この中にあって、北村氏は孤高の存在、と言える人物であった。今日の合唱界の大きな成長の理由は、連盟などの組織的な複合が拡大し、またアマチュアというくくりの中でも、確かなバックボーンを持ちながら広がり、生きてきた事によるものだろう。今もそれらは、大きなコミュニティとして、立派に機能している。コンクールの全国的な規模、小学校からシルバーと呼ばれる世代まで、ほとんどひとの人生を彩るだけの世界を合唱は保証する。

 

 ところで、グリーという言葉は元々、古英語のglivなどからきた、音楽という意だそうだが、イギリスで生まれたグリーはマドリガルよりも非常に簡潔ですっきりした作品のように私には感じられる。こうした作品、を歌う会がグリークラブと呼ばれていたそうだが、アメリカの大学などで発展したグリークラブの、カウンターテノールを上声に持ち、作品を歌いあげるというスタイルはもちろん、イギリスがその源である。またグリークラブでは音楽だけでなく、集まった人同士の会話や飲み食いの趣味などもかなり重要だった。

 

 日本におけるグリー活動の一翼を担い多くの人々を惹きつけてやまなかった氏の功績は、計り知れないものがあるだろう。私は全く氏と交流をもつことはできなかったのだが、昨年東京都合唱祭に出演したその演奏に深い感銘を覚えたのを記憶している。作品の解釈、演奏のスタイル、合唱団のサウンド、どれも私とは、違う世界であり、自分には到底出来ることではないのだが、ある憧れのようなものをその演奏から感じたのだ。丁度、自分では決して買おうとは思わない服を、格好よく見事に着こなした人に会ったような、そんな感じだ。

 

 氏は広友会とも、親しい関係だったと聞いている。ここで氏の冥福を祈り、私も含めて、新たな広友会の一歩としたい。合掌。

「ごあいさつ」

 

代表:伊藤 俊明

 

 若葉が薫るこの日、第24回定期演奏会を迎えました。ご多用の中、ご来くださいましたみなさまに厚く御礼申し上げます。

 

 年に一度の演奏会を欠かさず続けて24年。これは広友会の年輪でもあり、また草創期からの団員にとりましては我が身の年輪でもあります。
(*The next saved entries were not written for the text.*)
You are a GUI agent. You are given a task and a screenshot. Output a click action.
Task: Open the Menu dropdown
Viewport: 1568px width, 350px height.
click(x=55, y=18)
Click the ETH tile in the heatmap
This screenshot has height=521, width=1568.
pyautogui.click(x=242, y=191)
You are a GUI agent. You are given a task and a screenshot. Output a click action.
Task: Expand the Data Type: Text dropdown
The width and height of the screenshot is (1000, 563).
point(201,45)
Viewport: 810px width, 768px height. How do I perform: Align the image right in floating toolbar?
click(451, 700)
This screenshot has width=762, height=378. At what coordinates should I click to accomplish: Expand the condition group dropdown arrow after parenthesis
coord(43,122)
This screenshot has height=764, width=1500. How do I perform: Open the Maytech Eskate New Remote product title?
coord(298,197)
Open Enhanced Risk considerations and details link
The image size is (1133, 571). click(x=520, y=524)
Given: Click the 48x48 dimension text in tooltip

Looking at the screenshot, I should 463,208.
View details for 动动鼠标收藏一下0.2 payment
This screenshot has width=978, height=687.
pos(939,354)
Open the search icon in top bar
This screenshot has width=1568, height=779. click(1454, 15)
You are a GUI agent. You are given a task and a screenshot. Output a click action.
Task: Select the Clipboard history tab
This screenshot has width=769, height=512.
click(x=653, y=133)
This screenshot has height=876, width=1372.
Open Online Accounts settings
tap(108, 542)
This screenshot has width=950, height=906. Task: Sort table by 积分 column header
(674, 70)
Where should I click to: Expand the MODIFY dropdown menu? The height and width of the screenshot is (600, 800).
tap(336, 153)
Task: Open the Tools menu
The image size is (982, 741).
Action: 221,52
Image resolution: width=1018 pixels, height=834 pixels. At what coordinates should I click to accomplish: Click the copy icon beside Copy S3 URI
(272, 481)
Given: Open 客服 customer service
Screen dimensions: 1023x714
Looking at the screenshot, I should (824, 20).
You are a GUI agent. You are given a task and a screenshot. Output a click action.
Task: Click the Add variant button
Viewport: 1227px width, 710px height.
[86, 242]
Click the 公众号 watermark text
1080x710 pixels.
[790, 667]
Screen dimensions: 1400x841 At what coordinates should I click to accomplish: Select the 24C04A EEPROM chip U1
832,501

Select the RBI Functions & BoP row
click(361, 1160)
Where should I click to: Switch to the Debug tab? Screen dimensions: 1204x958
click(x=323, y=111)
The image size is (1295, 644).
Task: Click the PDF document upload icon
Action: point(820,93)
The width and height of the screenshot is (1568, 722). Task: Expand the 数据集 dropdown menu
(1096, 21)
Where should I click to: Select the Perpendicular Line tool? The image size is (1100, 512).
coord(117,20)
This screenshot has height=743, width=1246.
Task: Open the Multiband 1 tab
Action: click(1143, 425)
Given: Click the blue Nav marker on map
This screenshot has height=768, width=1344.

 喜寿から学生まで、爺と孫、会社で言えば相談役から新入社員までが、心一つになれる集団、これが今の広友会です。シニアが多いことが気になりますが、老いて輝きたい彼らです。

 

 しかし、この超世代が共感の世界に浸ることができますのは、過去も今も、優れた先生方のご指導の賜ものであることは言うまでもありません。

 草創期から成長期にかけて、特別の思いで多くの作品を創ってくださいました多田武彦先生、音楽を語ってその深みに私たちを導いてくださいました畑中良輔先生、そして多田作品を中心に男声合唱の魅力を演じてくださいました故・北村協一先生、これらの先生方の愛情溢れるご指導の日々を思い起こし、感謝の念を禁じ得ません。

 ここに去る3月、天に召されました北村協一先生を偲び、心から哀悼の意を捧げます。

 

 さて、発展期の今、藤井宏樹先生のご指導は、早や10年目を迎えます。この間、知らず知らずの中に、音楽への取り組み方にも新しい方向が見えてきました。多彩な選曲による音楽の世界の広がりと、響きと流れを土台とした音楽づくりは、発展期の際立った方向付けのように思います。

藤井先生の音楽づくりには、その表情の中に、ごく自然に見えて新たな発見があります。こんな感性が自分にあったのかと。生きている実感です。

 

長い年月を振り返りつつ、本日の演奏に聊かの進歩があれば、と願っています。

 

 最後になりましたが、藤井先生はもとより、ピアノ伴奏者の安次嶺景子先生、通年に亘ってピアノで練習を支えてくださいました、同じくピアノ伴奏者の金子信子先生、そしてヴォイス・トレーナーの雨宮昌子先生に深甚の感謝の意を表します。